# [TEXTE PRÉSENTÉ]
------------------------------

Vous serez haïs (1935)

Vous serez haïs de tous à cause de mon nom.

Matthieu 10,22 (1)

Être haïs de tous à cause du nom de Christ ! Oh, pas parce qu’on s’intitule « chrétien ». Pour le moment nul parmi nous ne court ce risque, et il y a à cela de bonnes raisons. Mais ce n’est pas non plus ce que Jésus voulait dire. En ce temps-là il n’y avait pas encore de « chrétiens », seulement des « disciples ». Mais ils étaient de bonne sorte, soutenant et confessant Christ et sa cause avec un zèle ardent. Quand le Maître leur annonce qu’ils seront haïs de tous à cause de son nom, ce « nom »comme toujours désigne la « cause ». C’est à cause d’elle qu’ils seront haïs.

On a entendu dire ça, on l’a lu et on a trouvé l’idée magnifique ; mais au fond elle demeurait étrangère, et complètement, à toute notre manière d’être chrétienne. Quelque chose comme l’oiseau qui vient des terres lointaines. Normalement, un chrétien devait être aimé de chacun. À la vérité, un Kierkegaard avait bien formulé là-contre d’énergiques objections, mais c’était plutôt une dispute de théologiens, une manière de mettre sel et poivre dans la fade soupe du christianisme de ces messieurs. Quand tout de même il arrivait que quelqu’un fit cette expérience et portât réellement la croix, c’était une exception strictement individuelle, et l’idée ne serait venue à personne que l’attachement à la cause de Christ pût en soi devenir au milieu de la chrétienté objet d’opposition, de lutte, de division, de haine et de persécution, jusqu’à ce que la mort s’ensuive.

« Vous serez considérés de tous, pensait-on communément, puisque vous vous nommez chrétiens, et l’êtes bien un peu tout de même. Chacun vous en admirera. Naturellement vous aurez une conduite qui corresponde à cet état. Vous saurez vivre selon les normes de la société « chrétienne », vous serez aimables avec tout le monde, vous vous garderez de créer des difficultés à ladite société « chrétienne », et spécialement à ceux qui la dirigent. » C’était en particulier un bel hommage pour un pasteur ou un prêtre, si l’on pouvait dire de lui qu’il était aimé de tous. Ceux qui tenaient ce langage, comme celui à qui il s’appliquait, ne s’apercevaient point que pareil éloge contredisait formellement le Nouveau Testament qui dit, lui : « Vous serez haïs de tous à cause de mon nom », et même : « Malheur à vous lorsque tous les hommes diront du bien de vous » (2).

------------------------------

# [SECTION DES DONNÉES]
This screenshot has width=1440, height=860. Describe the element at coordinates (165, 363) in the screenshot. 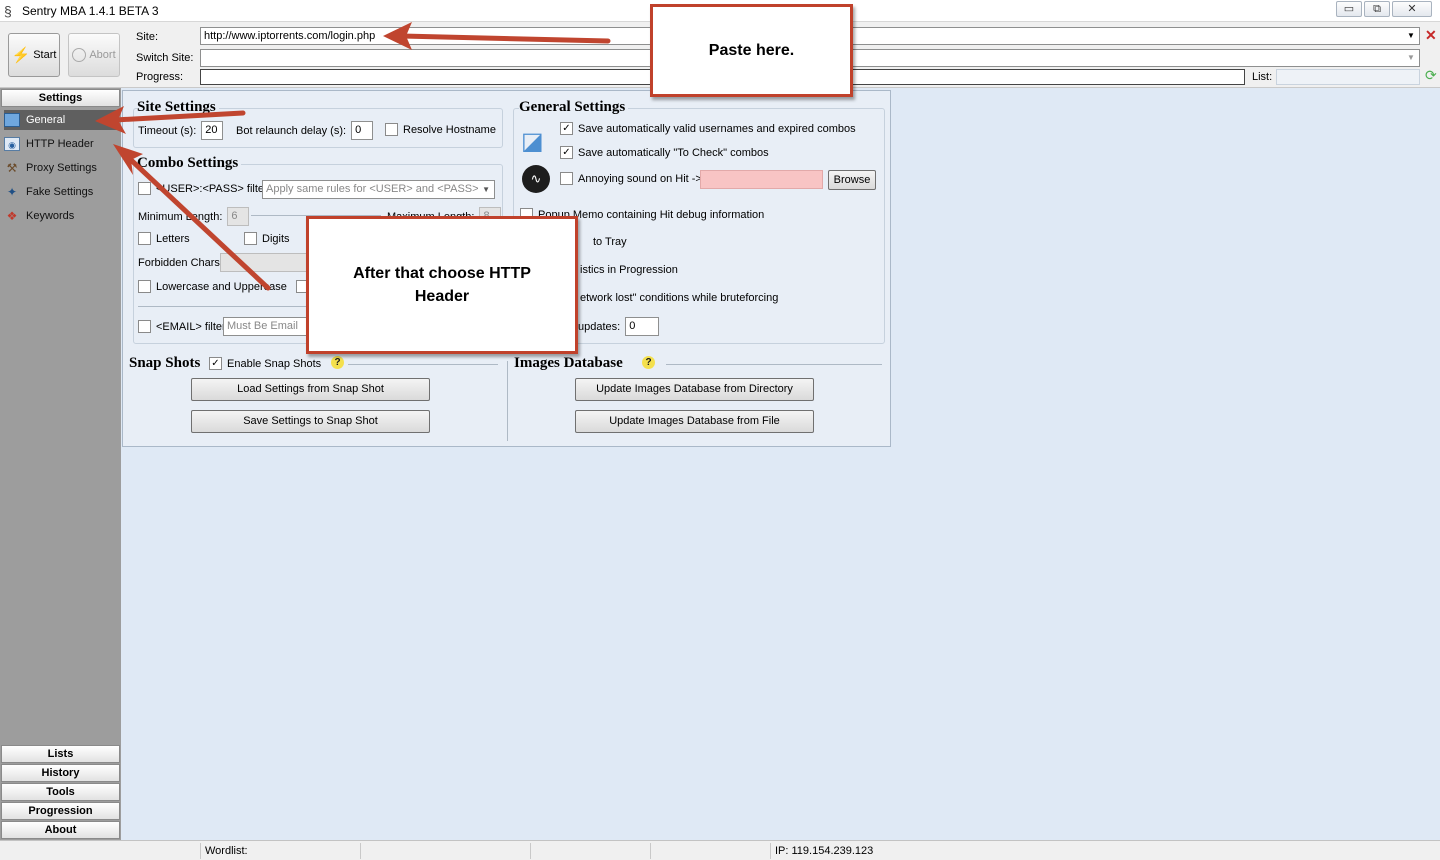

------------------------------

# [VOTRE OBJECTIF]
Pouvez-vous extraire du texte « Vous serez haïs » le passage qui commence aux mots « Vous serez haïs de tous à cause de mon nom. » et s'arrête après « qu’ils seront haïs. », en le recopiant à l'identique ?

# [SOLUTION PROPOSÉE]
Vous serez haïs de tous à cause de mon nom.

Matthieu 10,22 (1)

Être haïs de tous à cause du nom de Christ ! Oh, pas parce qu’on s’intitule « chrétien ». Pour le moment nul parmi nous ne court ce risque, et il y a à cela de bonnes raisons. Mais ce n’est pas non plus ce que Jésus voulait dire. En ce temps-là il n’y avait pas encore de « chrétiens », seulement des « disciples ». Mais ils étaient de bonne sorte, soutenant et confessant Christ et sa cause avec un zèle ardent. Quand le Maître leur annonce qu’ils seront haïs de tous à cause de son nom, ce « nom »comme toujours désigne la « cause ». C’est à cause d’elle qu’ils seront haïs.